Monday, February 18, 2019

Telephone Trauma

The older I get and the more I recede into hermitage, the greater the distance grows between me and telephone usage. In my younger years—especially during my career—the telephone was an indispensable tool. I used it many times a day. It was my principal connection to the rest of the world, and since I was at the time fully a member of society, it was essential. This was back in the days before cell phones, when the thing you talked into had a cord attached to it and operated only over land lines.

Now I live in the woods—quite isolated from civilization, at least for ongoing face-to-face contact. What connection I have to society is now largely maintained through the internet or visits from friends. I rarely go out into the world—I invite friends from the world into my home. Thus the telephone is no longer a key tool for me. In fact, it has become increasingly intrusive, as robo-calls and undesired solicitors constantly pester us. Rather than welcoming the phone these days, I find it often serves as an apparatus for invading my solitude. We have learned that phone solicitors could not care less about any so-called ”Do Not Call Lists” which the government establishes. The intruders have many sleazy ways of keeping a step ahead of controls on their odious activities. They are just one more infuriating example of assaults on our privacy.
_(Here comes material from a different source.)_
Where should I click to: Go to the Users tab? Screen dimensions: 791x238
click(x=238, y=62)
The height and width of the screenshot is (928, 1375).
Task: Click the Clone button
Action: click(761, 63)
But there's another completely different way that I have experienced telephone trauma a couple of times, and it's caused by my not owning a cell phone (let alone one that might be called smart). What? No cell phone? Don't even vast numbers of people in poor countries use cell phones? I have chosen not to get one, because of my decision to live a solitary existence, and to exist on a land line. Besides, the internet provides me most of the services people acquire from their cell phones. Well, that is, except GPS—but I rarely go anywhere any more, so that is no inducement.

Yet I still do venture out on rare occasions—I've even found it necessary to fly a couple of times, during this last decade. Traveling without a cell phone can at times be rather traumatic, I have found. It is no problem for me when I am accompanied by a normal human who possesses a smart phone, but when I'm alone it can be very harrowing, because I've had to seek out a payphone a few times. Trying to locate a payphone these days while on the road is like wandering through the woods, hoping to spot a dodo.

My most traumatic telephone experience occurred several years ago, when I was traveling downstate, headed for a few days' visit with friends. I looked desperately for a payphone, to let them know what my arrival time would be. Mile after mile slipped by—the landscape utterly payphone-less. At last I spotted a booth! Pulling the car over, I stepped inside, to discover a vandalized, non-functioning telephone. I drove on, evermore desperate to call. Another phone booth! This one looked to be in good shape. I filled it with coins, dialed my friends, to hear Sue answer, only to find out that she couldn't hear me! I had a phone that would willingly send, but refused to receive.

These experiences have been enough either to cause me to buy a cell phone or stay home. I'm choosing the latter. There, my only telephone trauma is those damnable solicitors who invade my privacy. I have, however, a form of retaliation: I unplug the bloody machine, at those times that I treasure my solitude—which would be about 22 hours a day, if I didn't have to compromise with my wife.